About this exercise. Once the line containing "The height and" is found in the entries below, restate it and each following line word for word, stopping after the line containing "Click the Kết quả đấu giá page title".

Records to use.

<<<<

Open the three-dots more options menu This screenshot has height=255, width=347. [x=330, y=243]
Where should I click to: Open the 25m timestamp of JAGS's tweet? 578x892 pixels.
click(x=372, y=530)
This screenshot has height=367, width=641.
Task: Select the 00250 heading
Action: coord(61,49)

>>>>
<<<<

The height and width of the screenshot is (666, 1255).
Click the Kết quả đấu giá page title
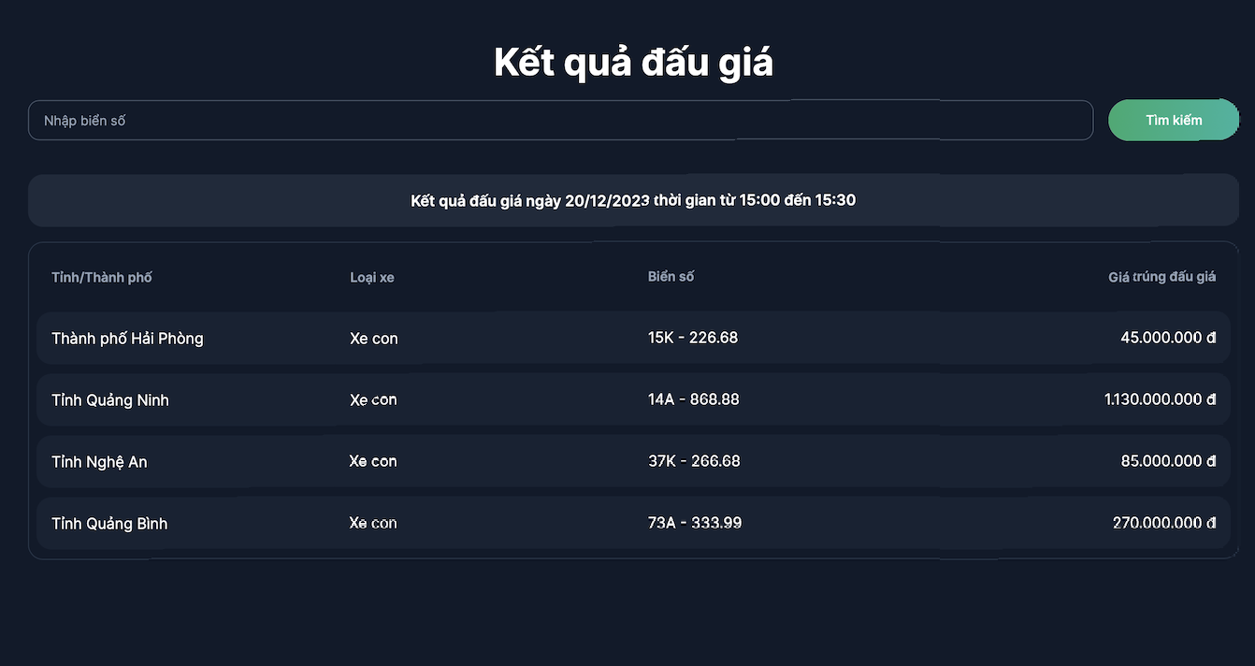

>>>>
<<<<

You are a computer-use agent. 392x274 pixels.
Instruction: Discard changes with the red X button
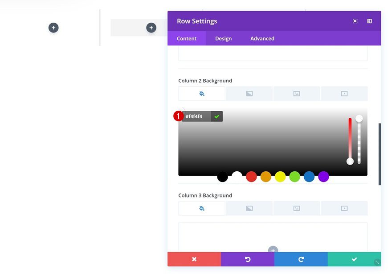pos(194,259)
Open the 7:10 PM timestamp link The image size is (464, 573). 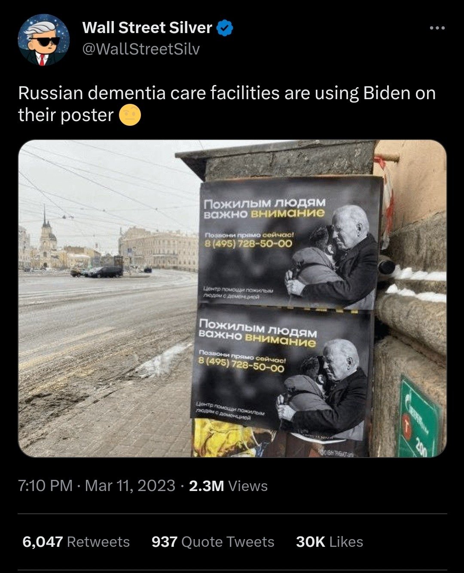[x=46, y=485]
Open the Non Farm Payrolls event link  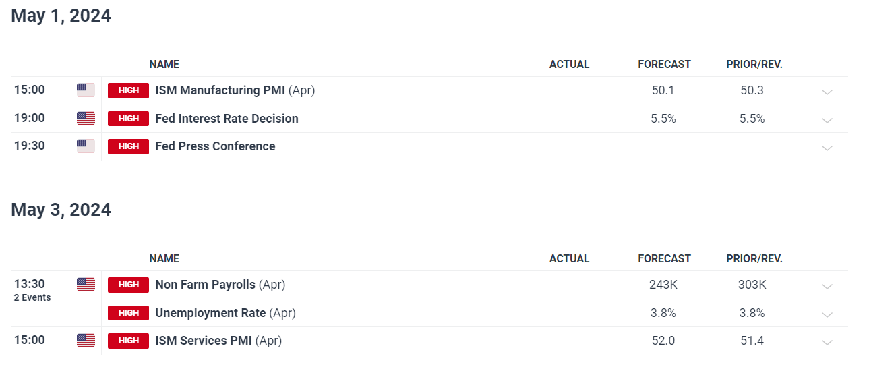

>>>>

Exercise output.
The height and width of the screenshot is (666, 1255).
Click the Kết quả đấu giá page title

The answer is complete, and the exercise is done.